SetEnvIf is easy to use for ORing variables, such as "set GETOUT if bad-bot-1 OR bad-bot-2," which is how it's usually used.

It's not so easy to use when trying to AND variables, such as "set GOODBOT if googlebot AND 66\.249(\.[0-9]{1,3}){2}

It *can* be done by use of DeMorgan's Theorem, which says that (a AND b) = !(!a OR !b) -- That is, the logical expression NOT((NOT a) OR (NOT b)) is equivalent to (a AND B). The converse is also true: (a OR B) = !(!a AND !b).

However, whenever I use this method to make SetEnvIf logically AND conditions together, I often end up with too many variable names and the code just looks too complicated and hard-to-maintain for my tastes.

So, I usually just use mod_rewrite, which has the AND and OR operators built-in to RewriteCond, and can "combine" both variables and patterns to be matched on one line. I end up with something like:


RewriteCond %{REMOTE_ADDR}<->%{HTTP_USER_AGENT} !^66\.249(\.[0-9]{1,3}){2}<->Mozilla/[5-6]\.[0-9]+\ \(compatible;\ Googlebot/[2-3]\.[0-9];\ \+http://www\.google\.com/bot\.html\)$
RewriteRule .* - [F]

Note that "<->" is not any kind of special pattern operator -- I use it as a unique string simply to "mark" the end of one variable and the beginning of the next, so that unintentional errors don't creep in due to the "boundary" between the variables being ambiguous.

I picked that sequence because it will almost never appear in 'real' variables that I'm testing, and because it implies concatenation.

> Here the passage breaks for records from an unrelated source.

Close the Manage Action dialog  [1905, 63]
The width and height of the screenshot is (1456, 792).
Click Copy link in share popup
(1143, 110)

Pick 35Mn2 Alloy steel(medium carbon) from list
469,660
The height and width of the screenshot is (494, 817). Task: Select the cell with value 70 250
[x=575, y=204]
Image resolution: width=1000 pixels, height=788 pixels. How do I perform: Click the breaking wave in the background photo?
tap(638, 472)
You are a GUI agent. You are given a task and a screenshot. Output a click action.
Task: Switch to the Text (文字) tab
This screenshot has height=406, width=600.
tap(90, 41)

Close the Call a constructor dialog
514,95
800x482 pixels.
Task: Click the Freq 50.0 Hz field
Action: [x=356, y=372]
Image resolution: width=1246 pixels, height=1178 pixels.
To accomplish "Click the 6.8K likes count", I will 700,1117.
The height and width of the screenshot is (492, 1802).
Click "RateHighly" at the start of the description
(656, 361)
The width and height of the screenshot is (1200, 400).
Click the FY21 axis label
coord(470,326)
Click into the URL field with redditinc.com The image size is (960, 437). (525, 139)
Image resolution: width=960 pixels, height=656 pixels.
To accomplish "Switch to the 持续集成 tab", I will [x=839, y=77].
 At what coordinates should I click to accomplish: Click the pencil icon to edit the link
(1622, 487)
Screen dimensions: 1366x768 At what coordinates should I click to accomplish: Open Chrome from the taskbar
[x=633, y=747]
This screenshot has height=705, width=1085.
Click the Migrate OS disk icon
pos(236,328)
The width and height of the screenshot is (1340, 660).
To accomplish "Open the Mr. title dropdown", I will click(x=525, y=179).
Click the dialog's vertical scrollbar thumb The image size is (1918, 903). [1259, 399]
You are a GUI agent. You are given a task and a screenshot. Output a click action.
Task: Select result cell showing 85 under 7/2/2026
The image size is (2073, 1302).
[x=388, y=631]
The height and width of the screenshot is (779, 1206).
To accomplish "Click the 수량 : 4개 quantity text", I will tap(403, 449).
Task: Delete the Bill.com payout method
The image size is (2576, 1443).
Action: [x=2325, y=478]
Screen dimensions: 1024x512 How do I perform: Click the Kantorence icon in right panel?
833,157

You could just as well use "~", "@", ",", "::", ";;", ">>", "<=>", or <~> if you like -- Those (and several variations that I didn't type) should all be sufficiently-unique and also "safe" in that they are not special regular-expressions operators.

I can't answer your question about blacklist size: I used a combined blacklist/whitelist approach, and only go after the worst offenders -- the ones that truly cause me problems. So, my lists are likely shorter than most. If no-one else chimes in on this particular question, you can take the old "almost-perfect htaccess ban list" threads as guides for comparison.